Peter Pichl (links) mit Nico Metze (Mitte) und David Buresch (rechts) als Organisator beim „Rock für Deutschland“ 2011 in Gera (Bild: Recherche Gera)

Im Vorfeld der AfD-Kundgebung erschien am Freitag bei Spiegel Online ein Artikel, der öffentlich machte, dass der Geraer Neonazi Peter Pichl Wahlkreisbüromitarbeiter des Geraer Landtagsabgeordneten Dieter Laudenbach ist. Pichl war Mitglied der NPD in Gera, war in die Organisation der Rechtsrockveranstaltungsreihe „Rock für Deutschland“ eingebunden und nahm Anfang der 2000er Jahre an Aufmärschen des „Thüringer Heimatschutz“ teil, aus dem der NSU hervorging. Das obige Bild zeigt Pichl noch 2011 mit zwei Vertrauten des nur wenige Monate darauf verhafteten NSU-Unterstützers Ralf Wohlleben. Pichls Arbeitgeber Dieter Laudenbach ging in seiner Rede auf der AfD-Kundgebung auf diese neuen Veröffentlichungen ein und betonte, dass er den Neonazi Pichl nur aufgrund seiner fachlichen Fähigkeiten als Mitarbeiter eingestellt habe. Pichl war auch auf der Kundgebung anwesend und in Gespräche mit verschiedenen Mitgliedern des AfD-Stadtverbands Gera vertieft, darunter auch mit dem Bundestagsabgeordneten Robby Schlund. Dies belegt, dass er tief in den Stadtverband eingebunden ist und seine Anstellung bei Laudenbach nicht nur auf ein persönliches Kennverhältnis mit dem Landtagsabgeordneten zurückzuführen ist.

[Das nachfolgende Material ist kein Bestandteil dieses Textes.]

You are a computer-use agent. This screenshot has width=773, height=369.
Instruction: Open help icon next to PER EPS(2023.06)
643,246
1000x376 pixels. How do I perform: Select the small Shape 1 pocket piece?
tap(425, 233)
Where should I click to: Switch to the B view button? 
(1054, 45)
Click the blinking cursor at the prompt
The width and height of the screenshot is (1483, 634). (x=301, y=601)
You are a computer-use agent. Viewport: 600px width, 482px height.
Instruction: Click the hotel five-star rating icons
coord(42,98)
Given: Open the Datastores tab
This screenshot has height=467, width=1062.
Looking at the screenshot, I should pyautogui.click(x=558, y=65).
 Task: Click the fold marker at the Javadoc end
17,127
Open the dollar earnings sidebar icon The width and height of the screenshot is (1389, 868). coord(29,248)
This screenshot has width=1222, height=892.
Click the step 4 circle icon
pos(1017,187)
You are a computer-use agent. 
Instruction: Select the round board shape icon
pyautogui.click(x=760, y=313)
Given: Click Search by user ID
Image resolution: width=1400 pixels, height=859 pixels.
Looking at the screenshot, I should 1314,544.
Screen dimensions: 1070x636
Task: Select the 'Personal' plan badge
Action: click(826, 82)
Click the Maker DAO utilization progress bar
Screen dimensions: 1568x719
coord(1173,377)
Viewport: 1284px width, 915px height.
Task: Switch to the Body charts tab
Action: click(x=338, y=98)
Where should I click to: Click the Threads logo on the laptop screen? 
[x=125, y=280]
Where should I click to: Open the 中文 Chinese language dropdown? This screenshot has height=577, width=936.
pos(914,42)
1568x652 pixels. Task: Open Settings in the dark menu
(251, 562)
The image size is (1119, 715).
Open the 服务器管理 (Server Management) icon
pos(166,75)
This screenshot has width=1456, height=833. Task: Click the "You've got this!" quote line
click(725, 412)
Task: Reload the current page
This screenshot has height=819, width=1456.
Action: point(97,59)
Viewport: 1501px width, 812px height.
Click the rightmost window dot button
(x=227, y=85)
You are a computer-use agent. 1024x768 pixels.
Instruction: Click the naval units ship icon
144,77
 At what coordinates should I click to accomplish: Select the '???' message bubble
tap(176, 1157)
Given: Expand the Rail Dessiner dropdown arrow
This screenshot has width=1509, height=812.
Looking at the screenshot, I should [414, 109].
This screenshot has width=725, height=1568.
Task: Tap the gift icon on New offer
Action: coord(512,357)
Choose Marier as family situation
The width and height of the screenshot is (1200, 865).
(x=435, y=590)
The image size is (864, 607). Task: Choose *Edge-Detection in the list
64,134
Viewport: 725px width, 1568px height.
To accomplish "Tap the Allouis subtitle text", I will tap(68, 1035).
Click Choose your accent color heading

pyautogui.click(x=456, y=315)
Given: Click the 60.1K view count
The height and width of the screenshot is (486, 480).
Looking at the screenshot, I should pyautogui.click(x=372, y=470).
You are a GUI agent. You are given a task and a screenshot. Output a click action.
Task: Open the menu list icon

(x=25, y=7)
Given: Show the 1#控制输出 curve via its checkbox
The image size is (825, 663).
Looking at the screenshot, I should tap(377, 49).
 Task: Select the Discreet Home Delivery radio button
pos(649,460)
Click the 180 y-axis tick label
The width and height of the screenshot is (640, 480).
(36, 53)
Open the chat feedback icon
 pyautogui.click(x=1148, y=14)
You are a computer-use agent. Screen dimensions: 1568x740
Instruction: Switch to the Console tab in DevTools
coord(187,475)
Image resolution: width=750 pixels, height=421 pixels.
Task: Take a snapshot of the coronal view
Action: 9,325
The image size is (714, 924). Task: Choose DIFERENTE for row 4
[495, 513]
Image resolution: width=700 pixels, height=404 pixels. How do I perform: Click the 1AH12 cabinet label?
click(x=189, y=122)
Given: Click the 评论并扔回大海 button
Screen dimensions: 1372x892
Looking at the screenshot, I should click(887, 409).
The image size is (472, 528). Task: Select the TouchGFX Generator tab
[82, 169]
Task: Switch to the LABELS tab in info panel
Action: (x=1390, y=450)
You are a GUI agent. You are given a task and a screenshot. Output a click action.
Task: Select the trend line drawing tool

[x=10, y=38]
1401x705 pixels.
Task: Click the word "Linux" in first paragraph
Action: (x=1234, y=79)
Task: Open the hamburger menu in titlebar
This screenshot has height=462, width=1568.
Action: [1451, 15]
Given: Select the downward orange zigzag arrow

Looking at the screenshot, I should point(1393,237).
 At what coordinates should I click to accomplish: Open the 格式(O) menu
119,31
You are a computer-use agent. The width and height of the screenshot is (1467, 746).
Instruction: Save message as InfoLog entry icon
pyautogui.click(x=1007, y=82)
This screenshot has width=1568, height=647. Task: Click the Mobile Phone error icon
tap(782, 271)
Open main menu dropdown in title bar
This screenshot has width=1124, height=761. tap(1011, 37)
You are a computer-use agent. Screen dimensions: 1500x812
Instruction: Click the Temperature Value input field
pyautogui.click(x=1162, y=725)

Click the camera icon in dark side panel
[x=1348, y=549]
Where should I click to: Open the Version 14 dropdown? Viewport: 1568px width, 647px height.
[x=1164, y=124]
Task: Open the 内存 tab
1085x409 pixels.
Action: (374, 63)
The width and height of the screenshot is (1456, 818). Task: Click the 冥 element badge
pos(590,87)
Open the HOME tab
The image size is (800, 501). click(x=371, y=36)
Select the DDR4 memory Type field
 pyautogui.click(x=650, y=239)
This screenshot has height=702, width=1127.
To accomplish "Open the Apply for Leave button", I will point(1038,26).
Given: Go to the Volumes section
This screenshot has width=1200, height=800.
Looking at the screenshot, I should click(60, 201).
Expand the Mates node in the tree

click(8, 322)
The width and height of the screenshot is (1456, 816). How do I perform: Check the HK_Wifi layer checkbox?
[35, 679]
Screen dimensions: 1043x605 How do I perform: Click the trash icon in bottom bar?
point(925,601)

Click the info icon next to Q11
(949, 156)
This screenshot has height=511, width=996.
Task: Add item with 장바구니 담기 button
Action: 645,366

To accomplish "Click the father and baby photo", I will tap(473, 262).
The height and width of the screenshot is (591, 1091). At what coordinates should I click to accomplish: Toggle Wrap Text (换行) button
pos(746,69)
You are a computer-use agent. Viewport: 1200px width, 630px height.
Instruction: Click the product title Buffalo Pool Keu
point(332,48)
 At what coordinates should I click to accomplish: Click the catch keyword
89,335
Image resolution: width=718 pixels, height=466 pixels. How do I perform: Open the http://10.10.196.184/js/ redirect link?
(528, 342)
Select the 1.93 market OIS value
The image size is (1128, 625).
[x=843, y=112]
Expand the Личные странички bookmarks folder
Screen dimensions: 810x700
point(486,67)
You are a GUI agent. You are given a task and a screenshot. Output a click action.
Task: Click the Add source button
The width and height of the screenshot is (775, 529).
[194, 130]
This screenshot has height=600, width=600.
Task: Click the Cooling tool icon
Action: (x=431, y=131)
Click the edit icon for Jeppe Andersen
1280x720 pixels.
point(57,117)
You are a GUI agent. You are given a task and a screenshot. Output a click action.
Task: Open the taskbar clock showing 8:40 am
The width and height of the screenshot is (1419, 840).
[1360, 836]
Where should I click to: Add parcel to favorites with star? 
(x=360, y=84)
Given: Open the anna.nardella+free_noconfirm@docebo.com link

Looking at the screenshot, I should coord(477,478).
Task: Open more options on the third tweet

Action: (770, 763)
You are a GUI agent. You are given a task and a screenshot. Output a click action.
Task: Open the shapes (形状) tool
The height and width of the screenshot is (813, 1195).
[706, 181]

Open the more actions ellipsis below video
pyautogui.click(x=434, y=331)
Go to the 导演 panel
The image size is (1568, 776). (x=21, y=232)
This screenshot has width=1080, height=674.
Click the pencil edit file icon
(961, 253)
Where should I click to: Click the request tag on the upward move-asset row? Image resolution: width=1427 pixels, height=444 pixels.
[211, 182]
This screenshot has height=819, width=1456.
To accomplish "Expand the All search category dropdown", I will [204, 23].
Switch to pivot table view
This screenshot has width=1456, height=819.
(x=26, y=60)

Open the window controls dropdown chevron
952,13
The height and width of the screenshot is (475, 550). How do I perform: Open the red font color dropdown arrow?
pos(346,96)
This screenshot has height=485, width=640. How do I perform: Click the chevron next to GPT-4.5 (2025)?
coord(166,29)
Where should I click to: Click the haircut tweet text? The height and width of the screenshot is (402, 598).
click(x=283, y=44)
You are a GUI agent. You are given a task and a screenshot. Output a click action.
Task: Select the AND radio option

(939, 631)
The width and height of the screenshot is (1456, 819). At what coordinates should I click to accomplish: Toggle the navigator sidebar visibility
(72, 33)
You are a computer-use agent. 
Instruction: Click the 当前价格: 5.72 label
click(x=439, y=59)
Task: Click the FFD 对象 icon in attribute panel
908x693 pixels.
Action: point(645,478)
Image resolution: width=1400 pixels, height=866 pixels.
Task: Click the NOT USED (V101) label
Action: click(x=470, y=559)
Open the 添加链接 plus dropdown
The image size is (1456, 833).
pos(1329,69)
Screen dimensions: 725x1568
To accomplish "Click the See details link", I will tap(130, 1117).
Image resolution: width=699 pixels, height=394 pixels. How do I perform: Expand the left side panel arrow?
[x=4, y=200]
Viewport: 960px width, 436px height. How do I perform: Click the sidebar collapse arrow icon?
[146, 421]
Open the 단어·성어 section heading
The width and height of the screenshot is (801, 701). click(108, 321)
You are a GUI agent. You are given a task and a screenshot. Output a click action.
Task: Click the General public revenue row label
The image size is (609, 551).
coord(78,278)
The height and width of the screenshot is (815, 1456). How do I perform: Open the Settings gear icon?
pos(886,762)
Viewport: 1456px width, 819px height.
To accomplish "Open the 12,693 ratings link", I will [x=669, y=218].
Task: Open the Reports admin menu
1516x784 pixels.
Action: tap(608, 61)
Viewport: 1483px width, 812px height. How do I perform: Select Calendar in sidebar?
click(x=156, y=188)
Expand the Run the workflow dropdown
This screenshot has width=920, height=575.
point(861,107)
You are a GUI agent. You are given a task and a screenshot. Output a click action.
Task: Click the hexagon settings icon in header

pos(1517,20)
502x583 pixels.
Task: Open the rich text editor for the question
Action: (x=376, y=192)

MdB Robby Schlund und Neonazi Peter Pichl im Gespräch am 16.10.2020 in Gera (Bild: Rechercheportal Jena-SHK)

Redner Frank Haußner: Antisemitische Hetze und Reichsbürger-Erzählungen

MdL Wolfgang Lauerwald (links) und Frank Haußner (rechts) bei der AfD-Kundgebung am 16.10.2020 in Gera (Bild: Rechercheportal Jena-SHK)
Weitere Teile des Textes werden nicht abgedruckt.